Benchmark Instructions Sim-bpred Time (sec) perlbmk 205927571 80 ammp 45838888 21 gcc 96761516 39 mcf 187806891 91 parser 269103374 108 a) How to run the benchmarks? I have made a few scripts that will help you with this assignment. These are ~cs146/run_scripts/ on the FAS system. There are two scripts that you will fine here run_spec2k.pl and extract_results.pl. These two perl scripts have all of the information that you will need to run the benchmarks. You will just need to setup your account and configure the script for this assignment. Steps 1) Go to your home directory and make two directories run_scripts and results (ie. mkdir run_scripts). This can be in the root of your home directory or somewhere else. For example you may have a subdirectory cs146 where you will put all of your cs146 coursework. You should also have your simplesim-3.0 directory in here. 2) Copy the scripts from ~cs146/run_scripts to this directory. 3) First edit run_spec2k.pl. There are a few things to note in this script. First, the third definition of @BENCH_LIST lists the benchmarks that the script will run. Edit this to add or subtract benchmarks that you would like to run. Now skip all the way to near the end of the script where it says $HOME_DIR =. Change this directory to where you did mkdir run_scripts above. You can also change the binary that you are simulating with by changing the $SIM_BIN variable in the base script it is set for sim-fast you will want to change this to sim-bpred for this assignment. Now you can just execute./run_spec2k.pl to run the simulations for this assignment. All of the results will be stored in your results directory with the subdirectory of the benchmark names. 4) Make similar changes to the extract_spec2k.pl file.
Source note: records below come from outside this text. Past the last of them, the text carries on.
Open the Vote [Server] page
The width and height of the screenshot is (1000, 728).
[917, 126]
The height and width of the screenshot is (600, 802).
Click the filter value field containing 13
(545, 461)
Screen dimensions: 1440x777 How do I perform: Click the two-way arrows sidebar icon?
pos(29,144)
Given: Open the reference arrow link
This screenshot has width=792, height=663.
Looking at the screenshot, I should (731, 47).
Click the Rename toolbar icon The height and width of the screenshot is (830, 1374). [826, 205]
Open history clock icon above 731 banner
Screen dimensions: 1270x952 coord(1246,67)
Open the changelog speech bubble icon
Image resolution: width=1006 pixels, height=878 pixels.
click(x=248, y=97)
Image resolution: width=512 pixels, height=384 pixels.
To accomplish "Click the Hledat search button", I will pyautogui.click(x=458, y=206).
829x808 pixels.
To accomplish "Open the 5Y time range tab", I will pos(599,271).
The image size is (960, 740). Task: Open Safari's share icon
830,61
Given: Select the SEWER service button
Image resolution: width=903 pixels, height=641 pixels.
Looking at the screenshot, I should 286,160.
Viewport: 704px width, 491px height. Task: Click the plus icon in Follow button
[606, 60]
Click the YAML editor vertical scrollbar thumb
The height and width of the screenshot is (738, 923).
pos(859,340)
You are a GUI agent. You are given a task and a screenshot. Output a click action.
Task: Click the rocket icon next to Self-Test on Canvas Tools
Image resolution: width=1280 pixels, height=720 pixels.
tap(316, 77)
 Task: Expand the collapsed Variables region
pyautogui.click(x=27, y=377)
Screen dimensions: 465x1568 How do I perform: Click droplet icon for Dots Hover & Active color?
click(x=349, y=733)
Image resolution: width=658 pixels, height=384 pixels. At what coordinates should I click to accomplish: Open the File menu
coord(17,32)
This file will help you automatically extract the result data from your results directory. Change @STAT_LIST to print out additional stats (for example the branch predictor hit rates, etc). Just enter the new simplescalar stat name into the list.

b) Problem Statement. This problem involves a design space exploration study. Recall that 2-bit saturating counters are preferable to 1-bit counters because they provide some hysteresis for the branch decisions. However, using 2-bit counters requires more space thus leaving less room for entries in the predictor. In this problem, we want to explore varying the number of bits in these counters (1-bit or 2-bits) vs. the number of entries in the branch predictor. The point of this assignment is to determine whether the extra storage space is better spent on more entries or more and if there is a crossover point where one option becomes more efficient than the other. This will require some minor changes to the bpred.c code to support the 1-bit counter option. The 2-bit counter is the default so this will run out-of-the-box. The changes are pretty minimal after you find where to make them. Choose three of the benchmarks to run with sim-bpred and then simulate with various values of -bpred (this can be changed by adding parameters to the $CONFIG variable in the script better yet use a foreach statement to cycle through all of your combinations make sure that you generate different result files as well -for each configuration). Use the Table on the previous page to make sure that you are correctly running the benchmarks. Try at least the bimodal predictor and at least two 2-level predictors (say, GAp and PAg). c) What to report? The above will require a fair amount of simulations, with about 1-2 minutes required per simulation. You will have three benchmarks, three base predictor configurations (bimodal and two 2-level predictors), and the 1-bit vs. 2-bit counter simulations. Then you will have to perform enough sizing analysis to determine what decision makes the most sense. After you have finished debugging, you may want to make clean and then change the compiler optimization level to -O3 to help speed up your simulations. Even though each simulation only takes a couple of minutes, you will obviously want to automate this process with provided scripts. Let me or Kim know if you need any help with the perl scripts again, the changes required should be minimal. Generate charts that graphically depict which configuration gives the best predictor accuracy for the least amount of hardware and comment on your results. Clearly state which predictors you used (you may want to draw the diagrams) and how many bits are used in the various places.